• _WORK TO BE COMPLETED_:
Rewrite the data from the line that contains "The image size is (614, 345)." through the end of the data, changing "settings" to "options" and keeping everything else the same. Leave the pictures out of your answer.

-- START OF DATASET ROWS --

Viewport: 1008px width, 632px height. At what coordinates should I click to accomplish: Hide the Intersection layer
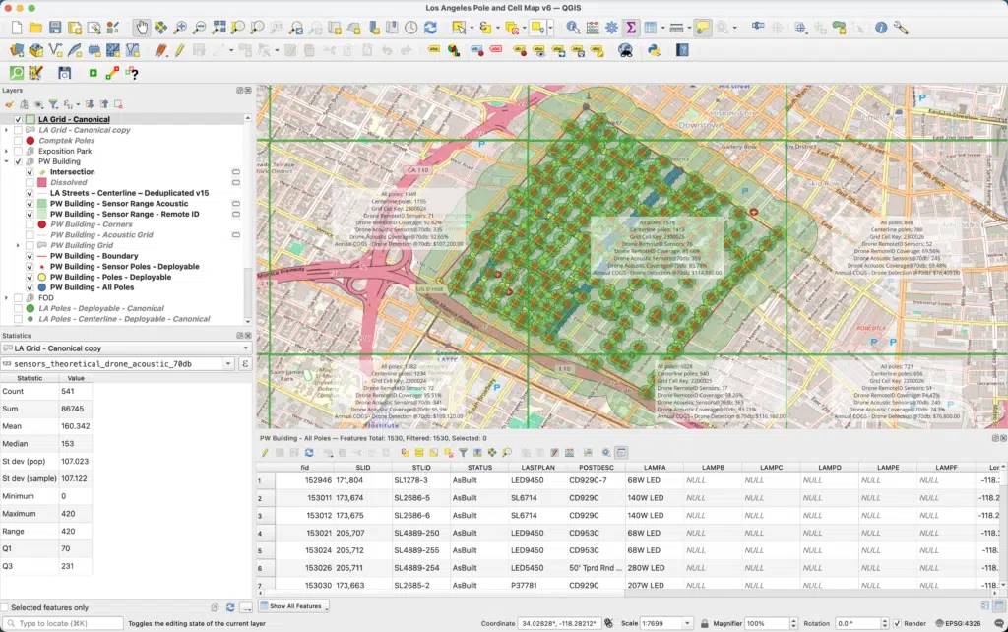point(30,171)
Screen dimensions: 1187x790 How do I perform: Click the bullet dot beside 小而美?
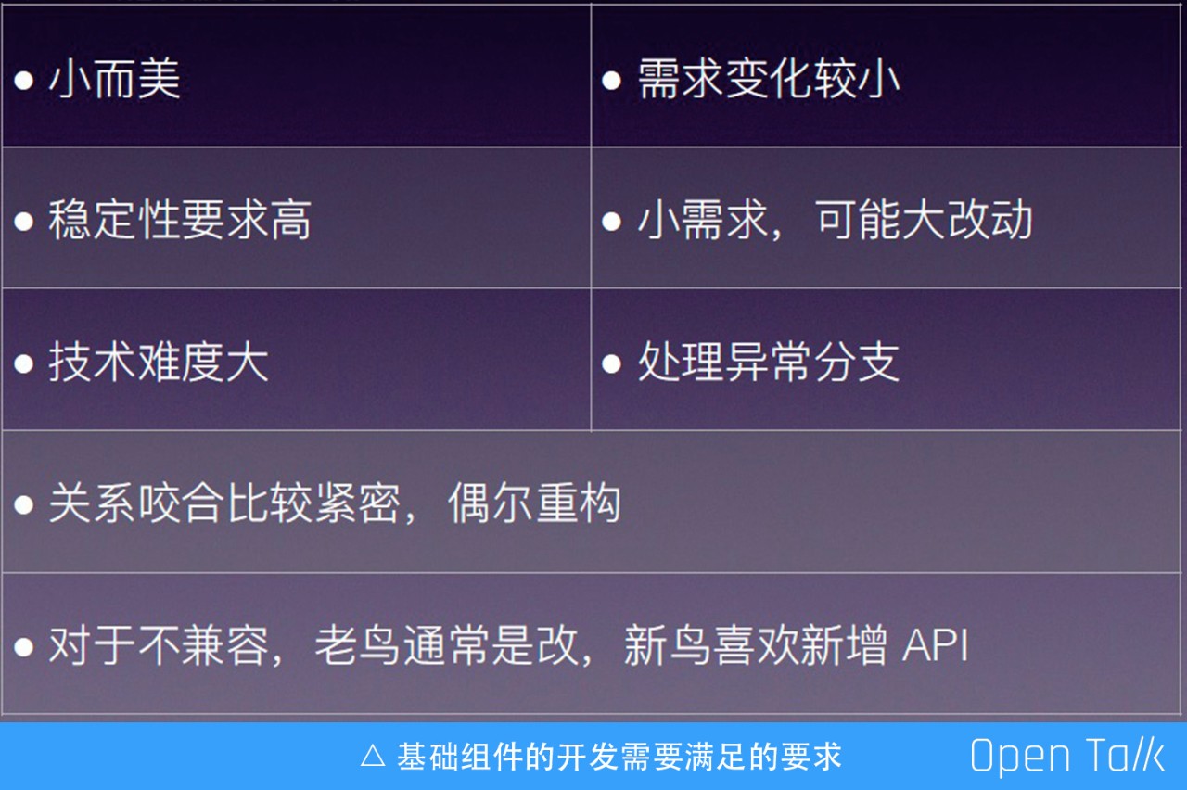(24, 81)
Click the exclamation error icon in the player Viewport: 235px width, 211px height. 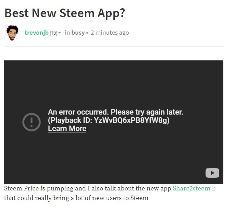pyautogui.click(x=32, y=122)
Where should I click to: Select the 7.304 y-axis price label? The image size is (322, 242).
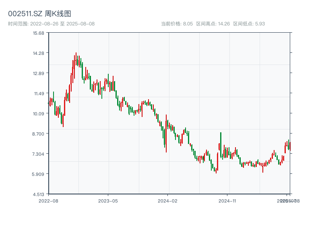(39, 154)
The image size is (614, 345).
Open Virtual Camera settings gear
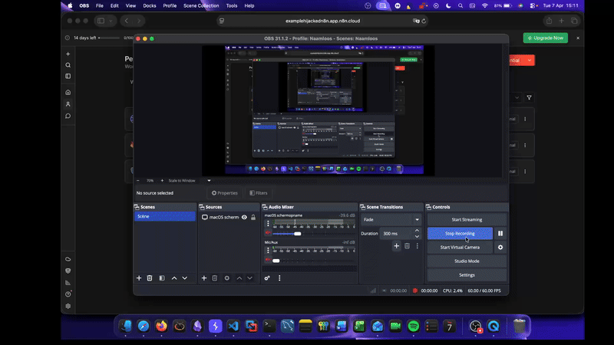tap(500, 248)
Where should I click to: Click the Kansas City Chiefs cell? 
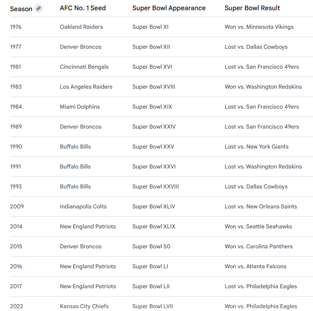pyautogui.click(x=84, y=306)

-- END OF DATASET ROWS --

• _FINISHED TASK_:
The image size is (614, 345).
Open Virtual Camera options gear
tap(500, 248)
Where should I click to: Click the Kansas City Chiefs cell? 
pyautogui.click(x=84, y=306)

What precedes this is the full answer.